--- START ---

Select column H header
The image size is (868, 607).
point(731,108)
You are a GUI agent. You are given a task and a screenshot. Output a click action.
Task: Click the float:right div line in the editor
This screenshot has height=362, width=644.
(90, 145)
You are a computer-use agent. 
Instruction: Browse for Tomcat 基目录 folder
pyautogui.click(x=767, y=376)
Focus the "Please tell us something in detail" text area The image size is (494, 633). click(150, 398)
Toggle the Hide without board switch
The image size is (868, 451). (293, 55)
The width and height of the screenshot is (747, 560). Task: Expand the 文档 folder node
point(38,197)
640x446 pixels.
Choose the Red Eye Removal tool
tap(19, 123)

--- END ---
--- START ---

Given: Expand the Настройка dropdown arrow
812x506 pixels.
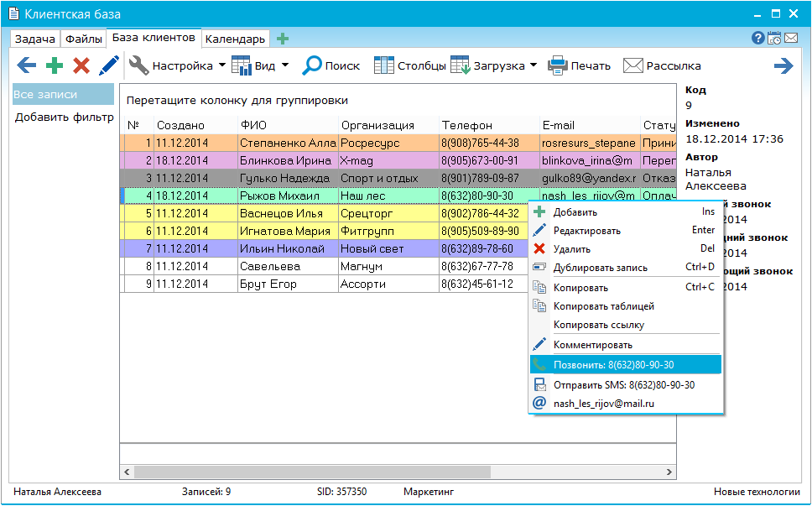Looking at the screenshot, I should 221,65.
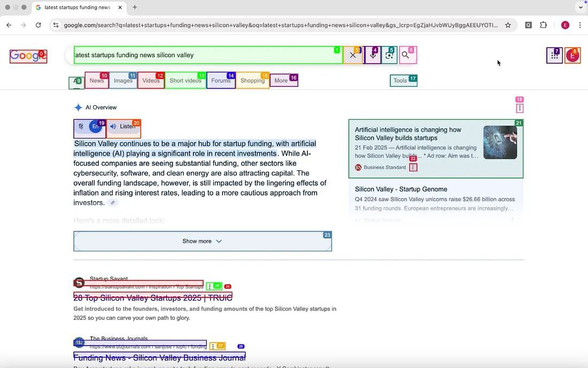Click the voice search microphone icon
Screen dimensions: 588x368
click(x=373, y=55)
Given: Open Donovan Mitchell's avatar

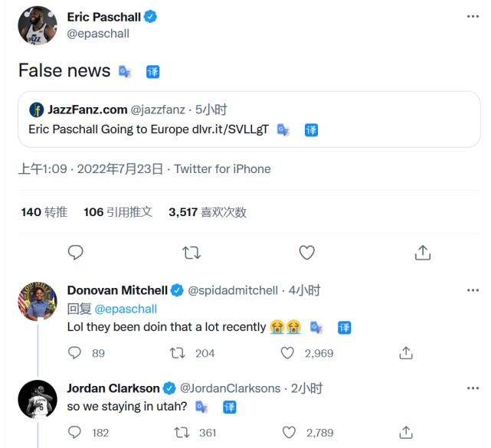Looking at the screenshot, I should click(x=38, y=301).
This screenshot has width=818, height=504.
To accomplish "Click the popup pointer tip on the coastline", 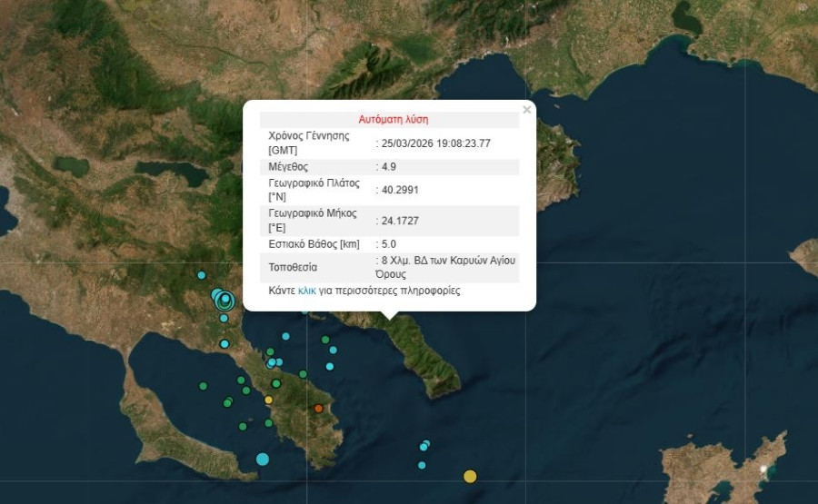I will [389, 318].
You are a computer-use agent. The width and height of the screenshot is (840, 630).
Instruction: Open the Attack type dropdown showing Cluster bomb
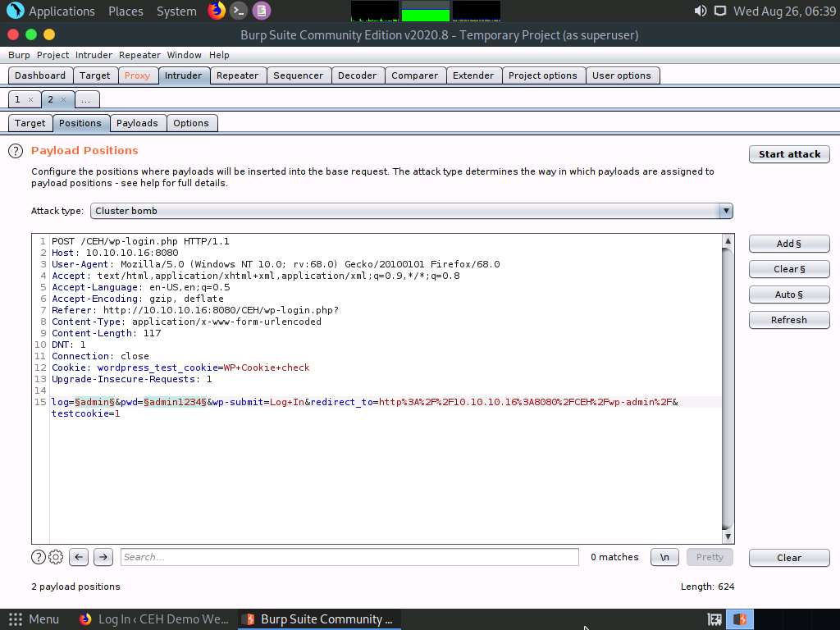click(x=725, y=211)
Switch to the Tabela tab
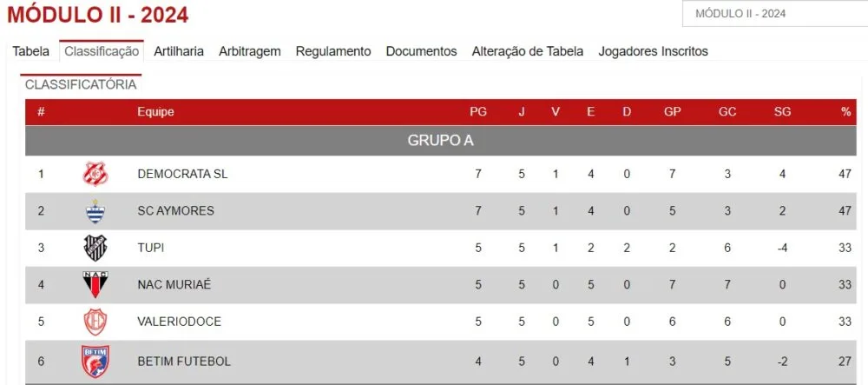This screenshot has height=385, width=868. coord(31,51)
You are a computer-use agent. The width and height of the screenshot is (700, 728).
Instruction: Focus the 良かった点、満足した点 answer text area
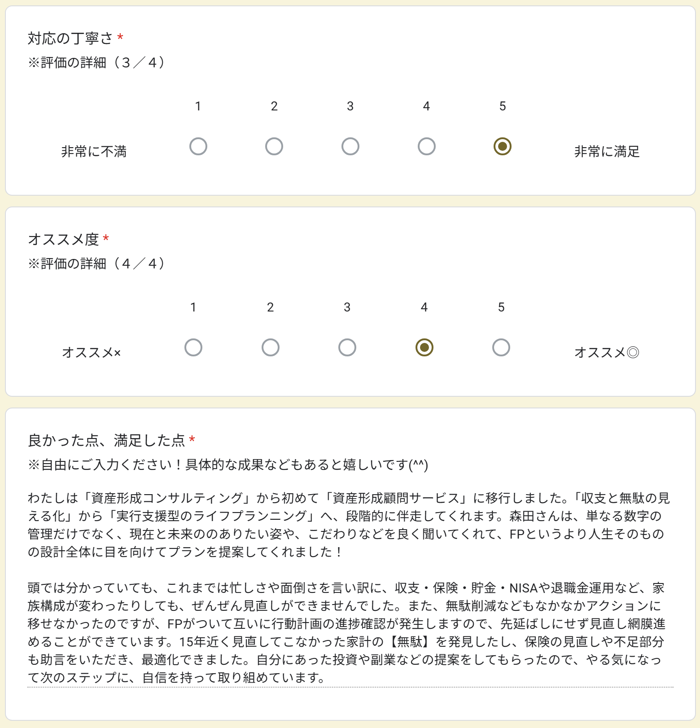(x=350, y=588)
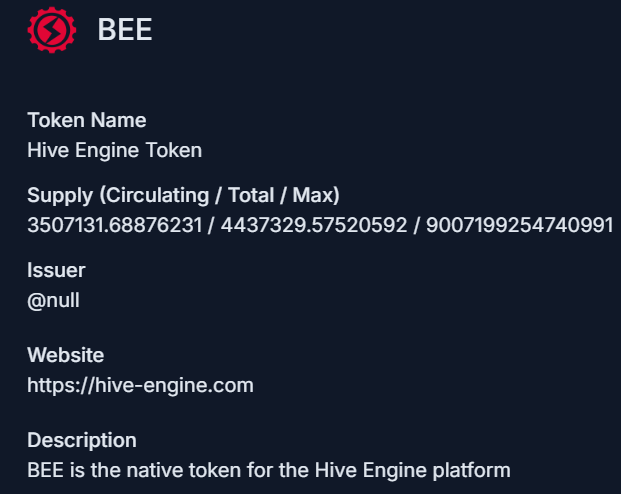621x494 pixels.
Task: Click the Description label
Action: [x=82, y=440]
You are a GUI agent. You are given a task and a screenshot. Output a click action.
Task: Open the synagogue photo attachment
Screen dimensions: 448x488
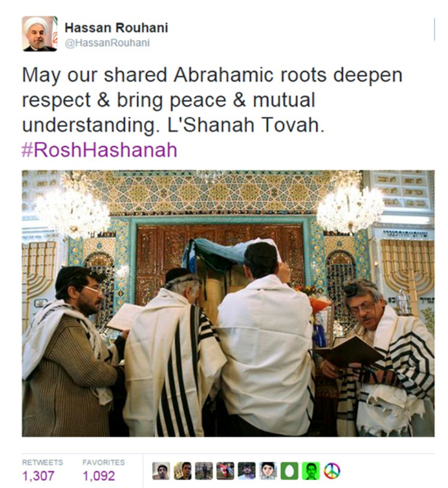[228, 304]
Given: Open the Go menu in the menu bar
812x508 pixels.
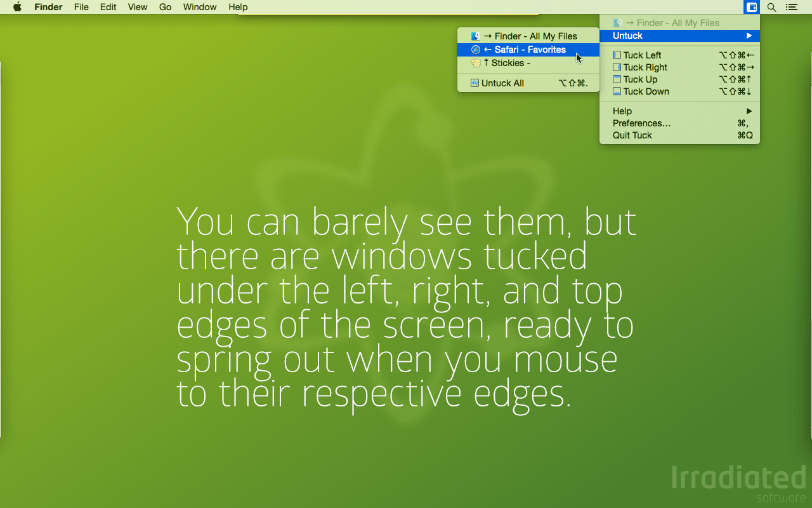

--- END ---

• PROMPT: From the records above, copy every line that includes the word "agent".

• PROBLEM SOLUTION:
You are a GUI agent. You are given a task and a screenshot. Output a click action.
You are a computer-use agent. 
You are a computer-use agent. The width and height of the screenshot is (840, 630).
You are a computer-use agent. The width and height of the screenshot is (700, 728).
You are a GUI agent. You are given a task and a screenshot. Output a click action.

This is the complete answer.